Prof. Dr. Stefan Klein und Lisa Glauer (Graduiertenschule) im Gespräch mit

Prof. Dr. Semir Zeki
The Neurobiology of Beauty

Donnerstag, 8. November 2018, 18 Uhr
Grunewaldstr. 2-5, 10823 Berlin, Aula
Veranstaltung in englischer Sprache.
Eintritt frei.
ACHTUNG: Begrenzte Sitzplatzkapazität; wir danken für Ihr Verständnis, falls nicht ausreichend Plätze zur Verfügung stehen. Keine Reservierung möglich.

Abstract: In his book "Art" (1914), the English art critic, Clive Bell, asked: what is common to all that arouses the aesthetic emotion? Neither he nor his successors provided an answer, but the question was inspiring enough to be investigated neurobiologically. The answer is that the experience of beauty, regardless of its source (i.e. whether visual, musical, moral or mathematical) correlates with activity in the same part of the emotional brain, field A1 of the medial orbito-frontal cortex (A1mOFC). And the intensity of activity there is proportional to the declared intensity of the experience of beauty. This gives a neurobiological answer to Bell's question and shows that aesthetic judgment can indeed be quantified. The new findings also address long-standing questions in the philosophies of aesthetics, such as:  Is the experience of beauty culturally determined or does it owe something to biology? How can we distinguish between the beautiful and the sublime?Why do we commonly invest beautiful people with moral qualities that they do not necessarily possess? What is the use of beauty anyway?
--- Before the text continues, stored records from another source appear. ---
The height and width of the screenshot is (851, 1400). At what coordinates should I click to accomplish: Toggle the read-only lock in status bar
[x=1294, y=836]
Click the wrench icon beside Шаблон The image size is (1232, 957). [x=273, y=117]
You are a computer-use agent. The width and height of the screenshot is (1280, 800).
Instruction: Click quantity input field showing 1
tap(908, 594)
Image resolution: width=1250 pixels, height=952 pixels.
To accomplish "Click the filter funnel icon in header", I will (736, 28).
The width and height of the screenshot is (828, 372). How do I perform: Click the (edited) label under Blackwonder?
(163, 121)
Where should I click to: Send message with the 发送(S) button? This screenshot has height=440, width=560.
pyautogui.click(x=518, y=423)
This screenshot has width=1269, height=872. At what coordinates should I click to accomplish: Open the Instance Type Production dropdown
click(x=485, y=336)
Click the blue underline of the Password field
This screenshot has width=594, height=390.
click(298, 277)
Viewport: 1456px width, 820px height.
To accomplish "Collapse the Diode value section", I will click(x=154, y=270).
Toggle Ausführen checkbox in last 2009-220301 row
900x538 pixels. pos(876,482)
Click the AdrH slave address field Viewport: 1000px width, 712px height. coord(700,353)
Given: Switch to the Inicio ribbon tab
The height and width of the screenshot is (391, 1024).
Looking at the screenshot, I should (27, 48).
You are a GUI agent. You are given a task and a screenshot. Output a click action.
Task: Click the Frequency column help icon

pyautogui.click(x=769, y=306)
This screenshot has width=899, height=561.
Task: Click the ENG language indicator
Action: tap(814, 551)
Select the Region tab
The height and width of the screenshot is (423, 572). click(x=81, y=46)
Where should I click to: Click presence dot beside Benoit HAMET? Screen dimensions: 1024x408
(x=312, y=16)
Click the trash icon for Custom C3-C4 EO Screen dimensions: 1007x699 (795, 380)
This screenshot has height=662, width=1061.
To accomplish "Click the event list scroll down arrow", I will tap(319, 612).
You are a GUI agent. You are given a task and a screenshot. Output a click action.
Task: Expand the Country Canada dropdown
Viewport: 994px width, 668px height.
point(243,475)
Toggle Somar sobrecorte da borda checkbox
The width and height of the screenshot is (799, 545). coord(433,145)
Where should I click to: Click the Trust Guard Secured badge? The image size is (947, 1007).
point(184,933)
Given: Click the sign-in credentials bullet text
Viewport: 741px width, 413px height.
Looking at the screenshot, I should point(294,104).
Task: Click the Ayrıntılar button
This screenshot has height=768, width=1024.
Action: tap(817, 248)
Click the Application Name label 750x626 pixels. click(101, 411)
Semir Zeki was appointed Professor of Neuroesthetics at University College London in 2008, having previously held the Chair of Neurobiology there. He specialized in studying the organization of the visual brain and has since also contributed to studying the neural mechanisms that are engaged during affective experiences, such as those of beauty, love, and desire.
He is a Fellow of the Royal Society, London; and also a fellow of other learned societies in the United Kingdom, Europe and the United States. He holds four honorary doctorates in science and medicine.
Most of his work is published in specialized scientific journals but he has also published the following books: A Vision of the Brain (Blackwell, Oxford, 1993); Inner Vision: an exploration of art and the brain (OUP, 1999); Splendors and Miseries of the Brain (Wiley Blackwell, Oxford, 2009) (translated into German as Glanz und Elend des Gehirns); La Quête de l'essentiel (in French, jointly with the French painter Balthus, Les Belles Lettres, Paris) and  La bella e la bestia (in Italian, jointly with L. Lumer, 2011).
His artistic work, based on his knowledge of colour vision, was exhibited at the Pecci Museum of Contemporary Art, Mian in 2011 under the title of Bianco su bianco: oltre Malevich (White on White: Beyond Malevich).